Moore’s Law states that computing power will reliably double at a decreased cost every two years. This aligns with a growing trend in markets, whereby increases in technological prowess and capabilities, has decreased the time it takes to move products from conceptualization to commercialization. This means that technological advances that might give companies an upper hand on their competitors do not translate into sustainable competitive advantages because they are easy to copy and quickly rendered obsolete.
Take the mobile industry, which until recently had such high barriers to entry, that only a few service providers shared the pie. Mobile applications were initially not regarded as an essential part of the sale process. The focus was on what capabilities your phone had, what functions it was able to perform and how powerful it was. You had a few apps, but it had an insignificant effect on the actual sales of your handset.
This all changed with the arrival of Apple’s Iphone and the resulting success of its thriving App store. No longer did companies compete based on what functions they had built into their devices, be it the size of the screen, camera megapixels, battery life, and handy carrier-selected applications. The commercialization process shifted its focus, away from the consumers, to approaching hardware companies to attempt to convince them to make devices based on a platform, then getting a network operator to sell the device, and finally getting software developers to develop applications for the devices. It was then up to the consumer to decide which devices succeeded and which ones failed.

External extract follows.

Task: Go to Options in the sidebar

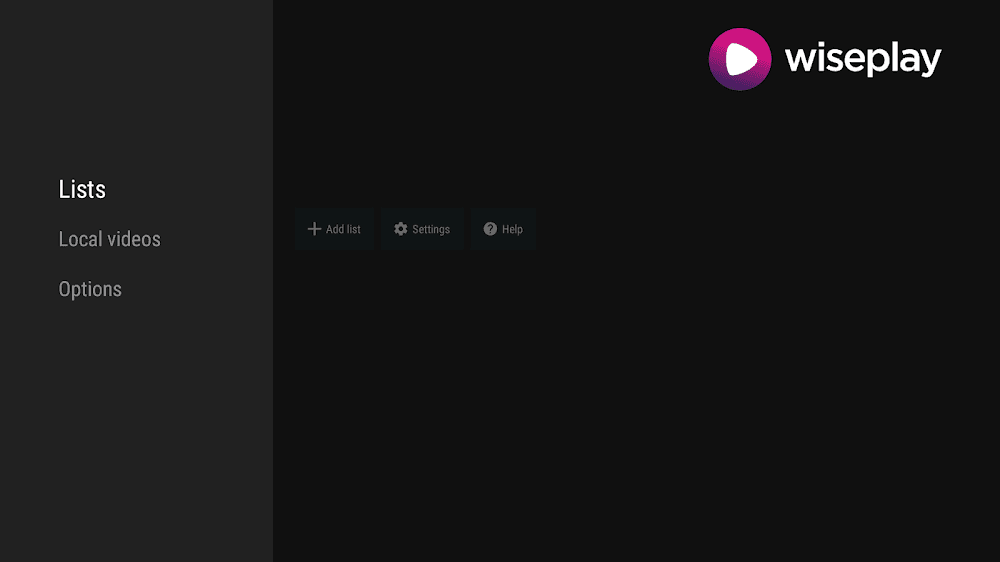Action: click(90, 289)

As companies continued to churn out an increasing variety of mobile applications, consumers ceased to pick their network carrier first and their phones second. Instead, they chose a device not for the network or its functions, but for what apps where available on it. Granted the apps still depend on your operating system (OS), however, it is now not a matter of creating an OS users will like, but one developers will like and make apps for, and this has left mobile industry leaders struggling to compete.
The introduction of apps to the mobile platform has revolutionized the way firms compete in the mobile space. This is no more apparent then from the current events taking place at the 2010 GSMA Mobile World Congress being held in Barcelona. The craze this year has been mobile applications: mobile operators are realizing that in order to be able to compete with the likes of Apple and Google’s Android, they will have to enter this market. This has led to a number of them joining forces-something we would not have seen in the past.
On the first day of the conference, twenty-four of the world’s leading network providers announced that they had formed an alliance to build an open global platform, application store to unite the numerous fragmented app stores in order to make the apps available in a centralized position for people to download. This also allows them to deliver applications across different mobile platforms and was supported by device makers Samsung and Sony Ericsson. Orange, O2 and Vodafone, mobile providers in the UK, also joined forces, in an attempt to take on Apple’s app store.
A company that has been able to take advantage of this change in what consumers look for, is Google. Google is becoming a big competitor in the mobile landscape: first releasing their open source operating system Android, and then releasing their specked out Nexus One in Q1, 2010. At this years Mobile World Congress (MWC), Google was present, however mobile giant Nokia wasn’t. Google revolutionized the platform game, by making its own Android platform open source. It used to be that you had a platform and kept it closed, and anyone who wanted to use it had to license it from you and pay a fee. Google has changed this model and made open source the way to go, as we can see from the slew of android phones coming out.
This trend is catching on, as Symbian at this years MWC introduced its Symbian 3 platform, which is its first fully functional, open source version of its platform. The draw of open source, is that it is open to individual contributors, device creators, third-party developers and more, which allows them to create compelling products and services based on your platform, essentially adding added value to your product.
Google has become such a threat that Vittorio Colao, CEO of Vodafone – considered the worlds second largest cell phone provider, (based on the number of subscribers) – suggested during its presentation at MWC, that regulators should intervene to prevent Google from capitalizing on its dominance in Web search and advertising to become a monopoly.
The constant innovation of technology has made it such that even industries outside of the Mobile space have to compete with the mobile industry. Mobile phones are now starting to compete with devices that access the Internet, computers, and even tablets. Mobile phones have transformed into smartphones, and are on their way to becoming superphones. People today use a slew of devices to access the Internet, and although the PC is still the chief method for most, various portable devices are usurping its dominance with smartphones at the head of the charge. With this vulnerability to the new, and the growing pace at which, technologies reach obsolution, the introduction of the internet and digital platforms, made it possible for new players like Google to enter the market and garner a slice of the market share.